Segment Open

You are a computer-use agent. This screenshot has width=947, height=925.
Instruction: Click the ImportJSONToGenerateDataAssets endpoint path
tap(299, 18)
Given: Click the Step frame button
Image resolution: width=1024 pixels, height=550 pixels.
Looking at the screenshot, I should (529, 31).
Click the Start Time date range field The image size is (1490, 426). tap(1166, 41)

Segment Closed
Segment Open

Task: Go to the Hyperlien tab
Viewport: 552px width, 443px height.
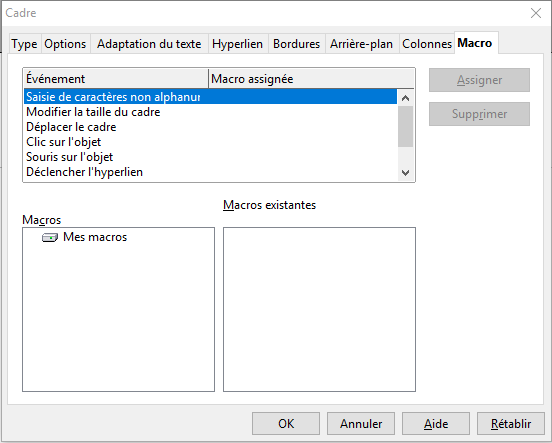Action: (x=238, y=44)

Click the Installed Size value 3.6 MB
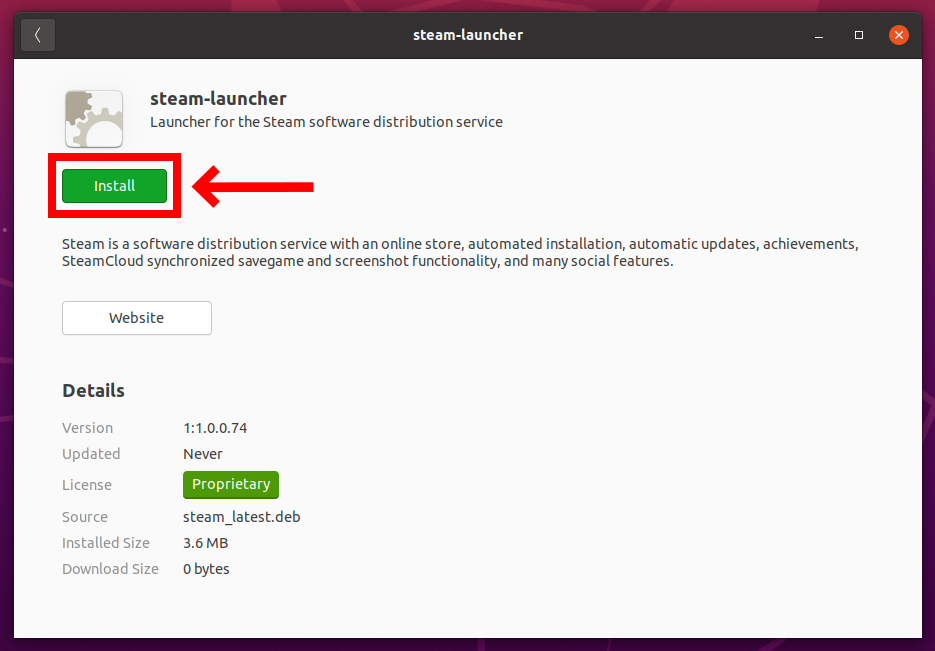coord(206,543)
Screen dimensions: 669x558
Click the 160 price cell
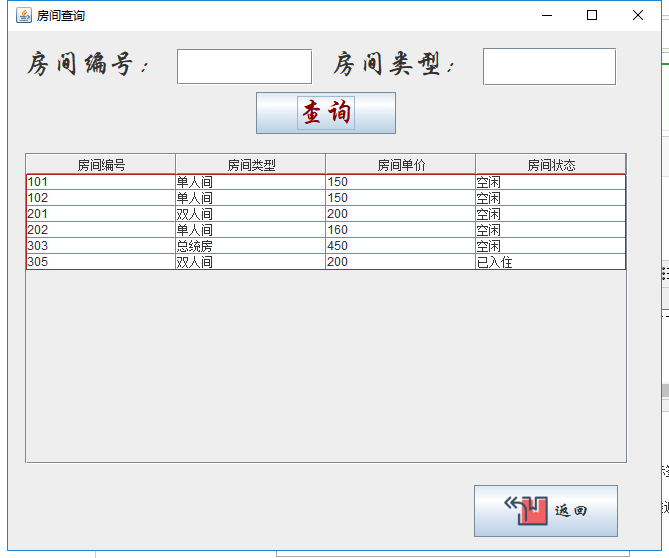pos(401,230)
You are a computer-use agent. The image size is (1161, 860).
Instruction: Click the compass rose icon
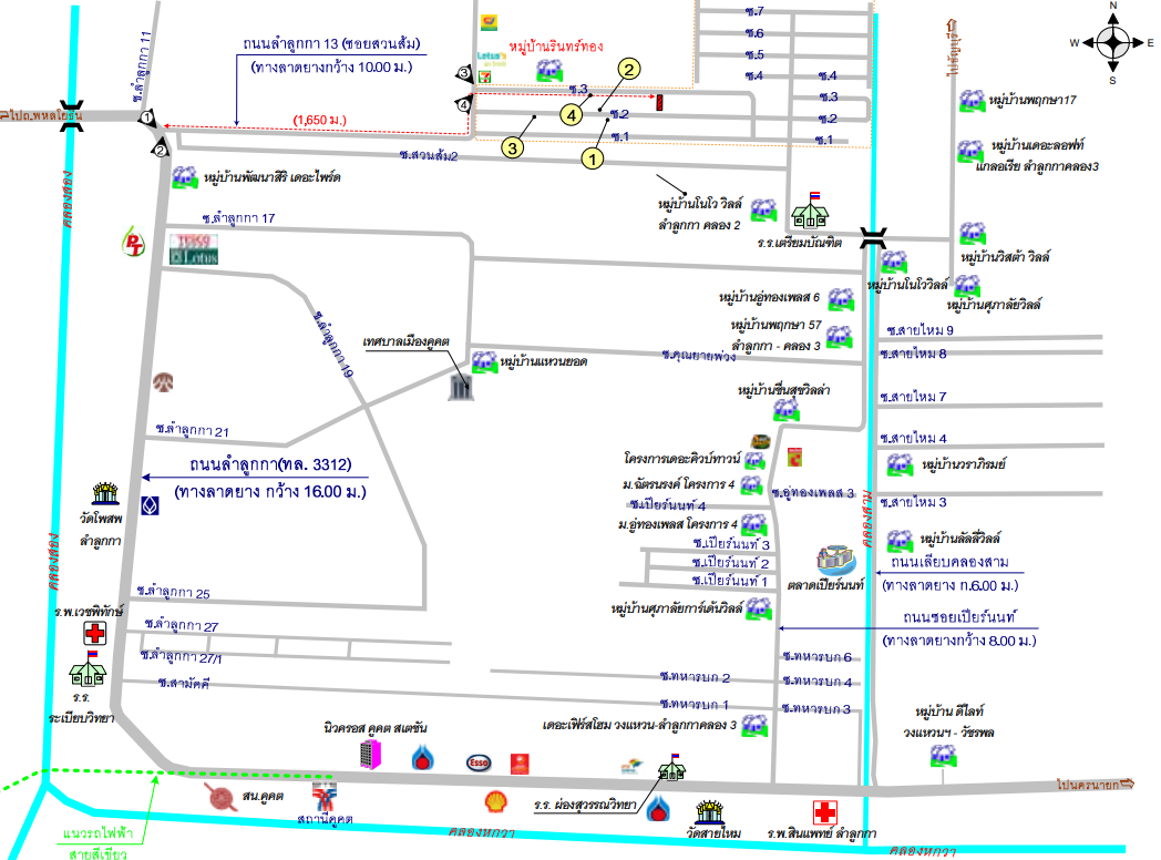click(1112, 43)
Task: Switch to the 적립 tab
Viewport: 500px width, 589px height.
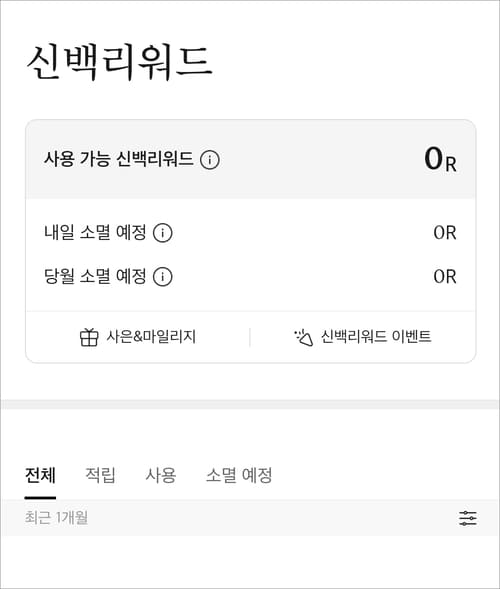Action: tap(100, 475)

Segment Closed
Segment Open

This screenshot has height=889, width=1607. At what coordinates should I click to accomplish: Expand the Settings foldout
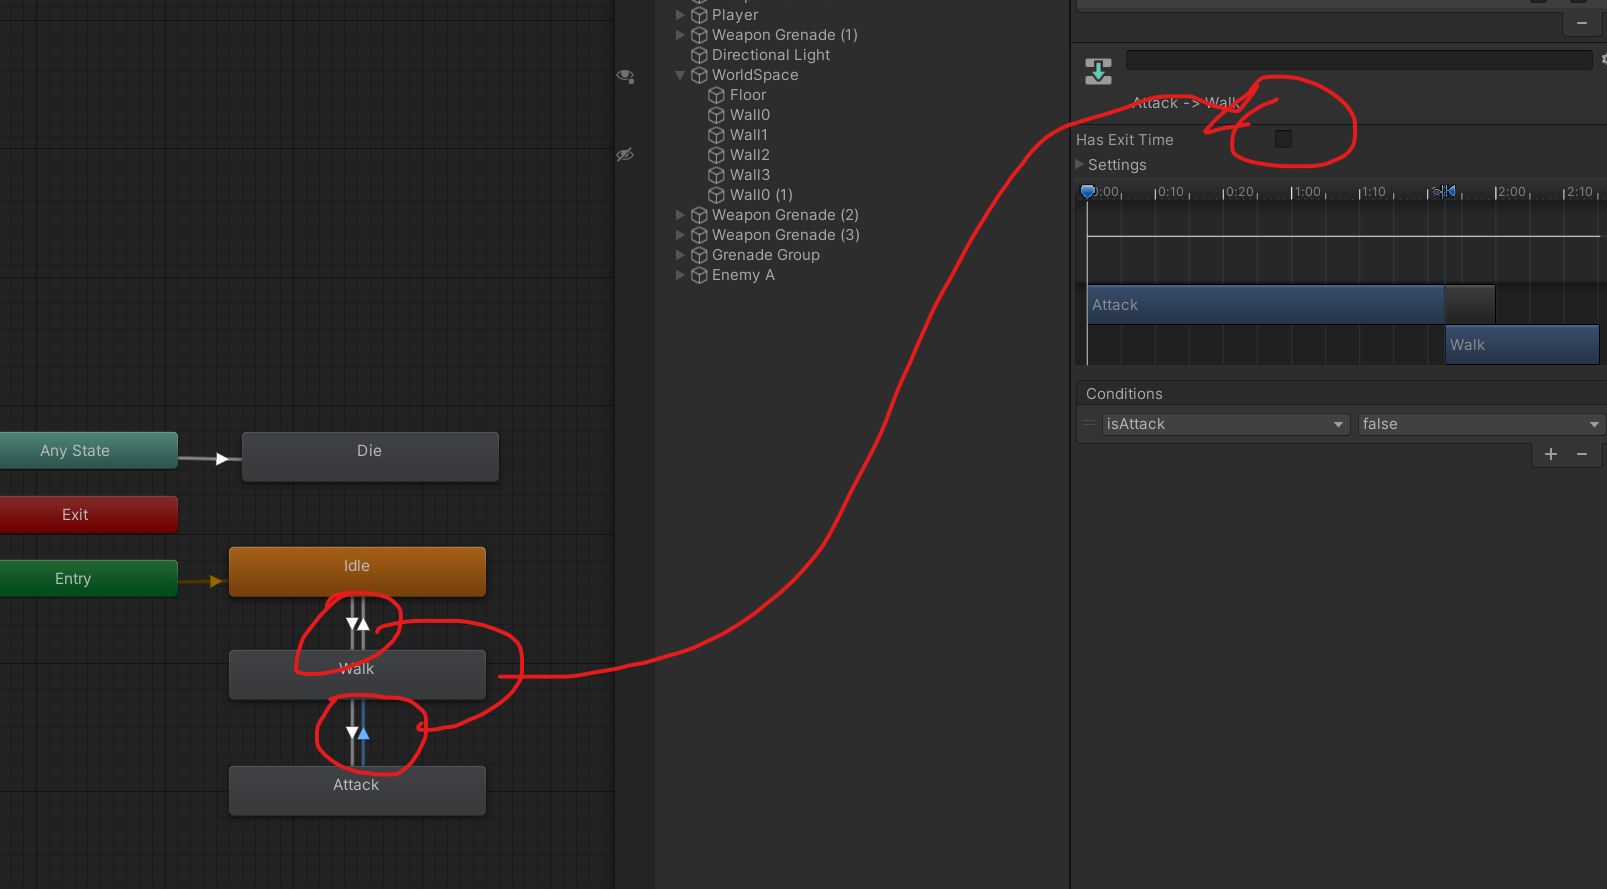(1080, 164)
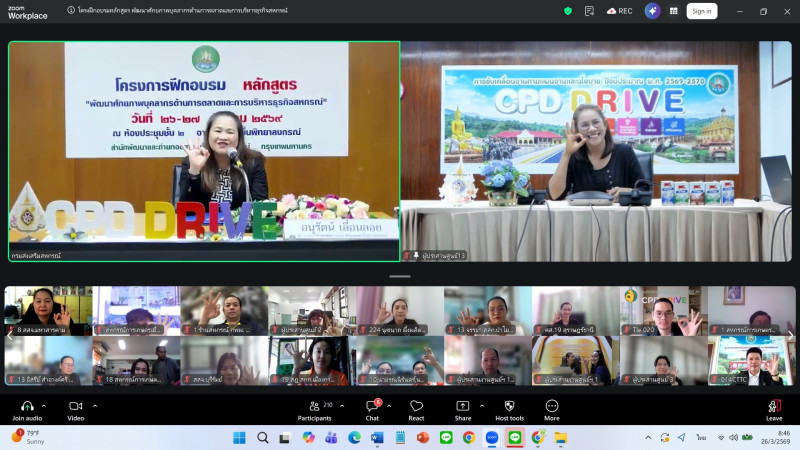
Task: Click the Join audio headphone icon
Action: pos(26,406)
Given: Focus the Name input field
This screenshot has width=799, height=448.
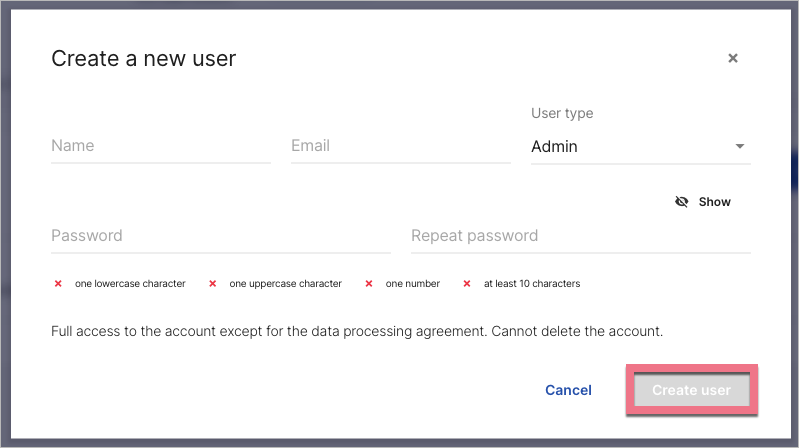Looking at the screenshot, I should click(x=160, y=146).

Segment Closed

EXERCISE PROMPT |
Within the material above, copy exactly the lines from the line that holds "You are a computer-use agent. This" up to and including the line that holds "Given: Click the Step frame button".

WRITTEN ANSWER |
You are a computer-use agent. This screenshot has width=947, height=925.
Instruction: Click the ImportJSONToGenerateDataAssets endpoint path
tap(299, 18)
Given: Click the Step frame button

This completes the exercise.